Nigeria’s fiscal challenges deepened significantly in 2024 as the federal government recorded a deficit of N13.51 trillion, far surpassing initial projections and violating constitutional spending limits, according to a comprehensive budget implementation report released by the Budget Office of the Federation.
The deficit figure represents 3.62 percent of the nation’s Gross Domestic Product, breaching the 3.0 percent ceiling mandated by the Fiscal Responsibility Act of 2007—a legal framework designed to ensure prudent fiscal management and sustainable public finances.
A Deficit Crisis Unfolds
When the 2024 fiscal framework was drafted, authorities projected a more modest quarterly deficit of N2.29 trillion, excluding government-owned enterprises and project-tied loans from multilateral and bilateral sources totaling N262.98 billion. Those estimates, however, proved woefully inadequate as mounting fiscal pressures throughout the year pushed spending far beyond revenue collection capabilities.

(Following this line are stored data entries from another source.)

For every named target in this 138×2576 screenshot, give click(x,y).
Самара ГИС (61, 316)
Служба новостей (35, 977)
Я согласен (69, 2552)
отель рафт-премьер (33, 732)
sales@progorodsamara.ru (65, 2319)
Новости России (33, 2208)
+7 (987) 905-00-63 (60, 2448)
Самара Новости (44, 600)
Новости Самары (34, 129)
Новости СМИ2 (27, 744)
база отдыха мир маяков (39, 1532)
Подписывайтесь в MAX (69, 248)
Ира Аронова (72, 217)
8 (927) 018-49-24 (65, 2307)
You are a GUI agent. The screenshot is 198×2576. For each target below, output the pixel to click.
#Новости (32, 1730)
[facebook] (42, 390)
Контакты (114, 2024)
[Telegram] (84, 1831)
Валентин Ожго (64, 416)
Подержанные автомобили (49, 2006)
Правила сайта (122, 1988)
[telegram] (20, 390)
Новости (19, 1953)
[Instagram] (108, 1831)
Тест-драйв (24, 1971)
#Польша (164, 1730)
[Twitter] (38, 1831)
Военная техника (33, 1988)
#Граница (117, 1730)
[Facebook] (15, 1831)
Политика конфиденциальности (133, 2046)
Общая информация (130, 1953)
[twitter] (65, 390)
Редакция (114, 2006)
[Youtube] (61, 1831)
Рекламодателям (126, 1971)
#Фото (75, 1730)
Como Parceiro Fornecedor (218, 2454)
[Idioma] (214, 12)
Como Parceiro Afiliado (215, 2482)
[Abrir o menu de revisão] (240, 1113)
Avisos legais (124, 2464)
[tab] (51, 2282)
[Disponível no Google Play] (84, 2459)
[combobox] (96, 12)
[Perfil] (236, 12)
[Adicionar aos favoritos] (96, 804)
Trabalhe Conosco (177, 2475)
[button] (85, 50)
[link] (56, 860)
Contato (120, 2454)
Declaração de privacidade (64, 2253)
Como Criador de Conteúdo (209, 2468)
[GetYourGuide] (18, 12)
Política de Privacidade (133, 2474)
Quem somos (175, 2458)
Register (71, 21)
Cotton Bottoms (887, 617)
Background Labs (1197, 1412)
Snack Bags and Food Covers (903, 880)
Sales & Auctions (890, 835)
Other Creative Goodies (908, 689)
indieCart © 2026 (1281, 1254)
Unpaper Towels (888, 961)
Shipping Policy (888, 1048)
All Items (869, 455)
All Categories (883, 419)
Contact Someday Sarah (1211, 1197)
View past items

The fourth quarter alone painted a stark picture of the deteriorating fiscal situation. The Budget Office reported that the final three months of 2024 generated a deficit of N7.17 trillion—a staggering 212.68 percent increase over the prorated projection of N2.29 trillion for that period. This N4.88 trillion overrun in just one quarter underscores the severity of the revenue shortfalls and expenditure overruns that plagued the federal government’s financial operations.
How the Deficit Was Financed
To plug the yawning fiscal gap, the federal government turned to multiple financing sources, both domestic and foreign. The Budget Office’s breakdown reveals a heavy reliance on borrowing across various channels:
- Domestic Borrowing: N6.06 trillion—the largest single component, reflecting increased recourse to the local debt market
- Foreign Borrowing: N3.37 trillion in external loans
- Budget Support: N3.19 trillion
- Multi-lateral/Bilateral Project-tied Loans: N1.98 trillion for specific development projects
This financing mix indicates the administration’s strategy of diversifying funding sources while managing debt sustainability concerns. However, the scale of borrowing raises questions about the long-term implications for debt servicing and fiscal flexibility.
Legal and Economic Implications
The breach of the Fiscal Responsibility Act’s 3.0 percent deficit-to-GDP threshold is particularly significant. The 2007 legislation was enacted to institutionalize fiscal discipline and prevent unsustainable deficit financing—mechanisms considered essential for macroeconomic stability in Africa’s largest economy.
Economic analysts have consistently warned that persistent high deficits can lead to increased debt accumulation, reduced investor confidence, inflationary pressures, and crowding out of private sector credit. The 2024 figures suggest these risks are becoming increasingly tangible for Nigeria.
Context and Broader Challenges
Nigeria has grappled with revenue generation challenges for years, despite being Africa’s largest oil producer. The economy has been buffeted by multiple headwinds, including oil theft, production shortfalls, foreign exchange pressures, subsidy removal impacts, and the broader challenge of improving non-oil revenue collection.
The Bola Tinubu administration, which took office in May 2023, inherited significant fiscal imbalances and has implemented several reforms aimed at stabilizing public finances. However, the 2024 deficit figures indicate that these measures have yet to yield the desired fiscal consolidation.
As Nigeria moves into 2025, the sustainability of this fiscal trajectory remains a critical concern for policymakers, investors, and international financial institutions monitoring Africa’s largest economy. The government faces the delicate task of maintaining essential public services and infrastructure investment while working to restore fiscal discipline and comply with its own legal frameworks for responsible financial management.
The Budget Office has not yet released detailed commentary on corrective measures planned to bring the deficit back within legal limits in subsequent fiscal years.
WHAT YOU SHOULD KNOW
Nigeria’s 2024 fiscal deficit exploded to N13.51 trillion—more than double what was projected—breaking the law by exceeding the 3.0% deficit-to-GDP limit set by the Fiscal Responsibility Act. The fourth quarter alone saw a deficit 213% higher than expected.
To cover this massive shortfall, the government borrowed N6.06 trillion domestically and N3.37 trillion from foreign sources, raising serious concerns about debt sustainability and Nigeria’s ability to maintain fiscal discipline going forward.
Nigeria is spending far more than it’s earning, borrowing heavily to stay afloat, and violating its own rules designed to prevent exactly this kind of fiscal crisis.